Ellas, figuras esbeltas, inmóviles, parecen observar desde las alturas el lento paso del tiempo.
¿Cuántas historias habrán caminado a su abrigo? Iluminadas de noche, mudas de día. Y como las gotas de agua al caer sobre la inmensidad del mar, todos esos instantes llegando sólo para desaparecer.
Historias corrientes, historias que hablan de vida, de las alegrías y las penas más mundanas. Lejos de la épica de las novelas de héroes inmortales. Historias sencillas, que nos habrían convencido de que todos vivimos los mismos fracasos, que soñamos los mismos sueños.
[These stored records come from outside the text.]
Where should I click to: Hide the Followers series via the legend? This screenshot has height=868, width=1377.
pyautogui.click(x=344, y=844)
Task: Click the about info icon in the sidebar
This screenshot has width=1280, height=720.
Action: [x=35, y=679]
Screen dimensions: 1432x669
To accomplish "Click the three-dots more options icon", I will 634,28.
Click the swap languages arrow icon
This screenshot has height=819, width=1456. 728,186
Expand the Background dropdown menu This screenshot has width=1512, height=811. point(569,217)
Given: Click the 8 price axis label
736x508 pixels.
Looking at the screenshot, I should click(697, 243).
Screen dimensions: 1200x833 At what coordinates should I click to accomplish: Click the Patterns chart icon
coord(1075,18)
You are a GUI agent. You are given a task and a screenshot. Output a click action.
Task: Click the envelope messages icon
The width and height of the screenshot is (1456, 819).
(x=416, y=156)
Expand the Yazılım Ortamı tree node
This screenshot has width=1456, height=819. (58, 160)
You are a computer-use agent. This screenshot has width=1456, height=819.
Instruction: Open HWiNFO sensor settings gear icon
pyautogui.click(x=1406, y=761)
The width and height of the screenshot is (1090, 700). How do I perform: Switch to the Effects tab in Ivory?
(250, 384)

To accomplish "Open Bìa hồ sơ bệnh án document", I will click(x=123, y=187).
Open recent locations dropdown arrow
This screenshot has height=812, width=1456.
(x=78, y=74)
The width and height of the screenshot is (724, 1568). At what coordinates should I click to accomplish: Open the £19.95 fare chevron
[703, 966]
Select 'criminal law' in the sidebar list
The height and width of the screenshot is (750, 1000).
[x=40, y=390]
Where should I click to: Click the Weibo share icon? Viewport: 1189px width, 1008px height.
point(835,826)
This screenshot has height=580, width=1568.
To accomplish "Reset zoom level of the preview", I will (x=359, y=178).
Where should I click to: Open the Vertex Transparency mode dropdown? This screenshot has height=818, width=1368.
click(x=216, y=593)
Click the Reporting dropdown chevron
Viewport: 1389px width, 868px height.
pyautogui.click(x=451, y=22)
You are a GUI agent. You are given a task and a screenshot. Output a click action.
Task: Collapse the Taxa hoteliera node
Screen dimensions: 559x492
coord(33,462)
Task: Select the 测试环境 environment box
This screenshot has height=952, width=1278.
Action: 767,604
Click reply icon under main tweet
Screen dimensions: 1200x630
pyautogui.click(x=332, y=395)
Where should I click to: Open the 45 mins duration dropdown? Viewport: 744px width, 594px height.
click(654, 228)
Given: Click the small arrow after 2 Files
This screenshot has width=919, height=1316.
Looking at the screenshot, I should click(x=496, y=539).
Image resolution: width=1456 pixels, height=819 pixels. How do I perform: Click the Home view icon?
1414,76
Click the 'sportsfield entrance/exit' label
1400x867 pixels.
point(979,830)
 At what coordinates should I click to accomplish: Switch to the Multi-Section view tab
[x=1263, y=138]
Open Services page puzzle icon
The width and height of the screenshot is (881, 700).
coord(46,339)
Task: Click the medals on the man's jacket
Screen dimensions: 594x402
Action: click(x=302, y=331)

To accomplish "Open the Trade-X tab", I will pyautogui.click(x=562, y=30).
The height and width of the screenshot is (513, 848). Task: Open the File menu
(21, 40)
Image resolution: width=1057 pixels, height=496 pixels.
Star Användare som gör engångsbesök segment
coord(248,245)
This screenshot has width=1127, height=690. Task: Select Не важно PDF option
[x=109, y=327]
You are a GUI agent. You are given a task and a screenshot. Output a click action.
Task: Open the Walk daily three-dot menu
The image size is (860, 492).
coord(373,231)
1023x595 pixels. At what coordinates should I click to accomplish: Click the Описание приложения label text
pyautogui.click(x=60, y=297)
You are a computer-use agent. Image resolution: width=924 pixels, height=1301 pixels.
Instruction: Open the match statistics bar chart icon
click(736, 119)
A veces me pregunto si eso es lo que necesitamos, en verdad. Si lo que nos hace falta, de una vez por todas, es darnos de bruces con la realidad de no ser importantes. De que el único lector de nuestra novela somos nosotros mismos. Que la vida no gira, ni se mueve, ni nos debe, nada, a nosotros.
Entonces me da por pensar en ellas, altivas, mirándonos por encima de nuestras cabezas, sonriéndose de su privilegiada posición, jactándose de nuestra incomprensible rareza. Pensando para ellas acerca de esos problemas imposibles de resolver que pasean una y otra vez, yendo y viniendo, noche tras noche, mañana tras mañana, para acabar, como acaban los ríos, desembocando en el océano de la irrelevancia.
Pero nunca lo entenderemos. Inmersos en nuestra pequeña gota de agua, llenamos el espacio de nosotros mismos, cegándonos, incapaces de ver que a nuestro lado caminan los mismos ojos tristes, las mismas lágrimas, los mismos pasos torpes.
Y nos sentimos solos, rodeados de miles de personas como nosotros.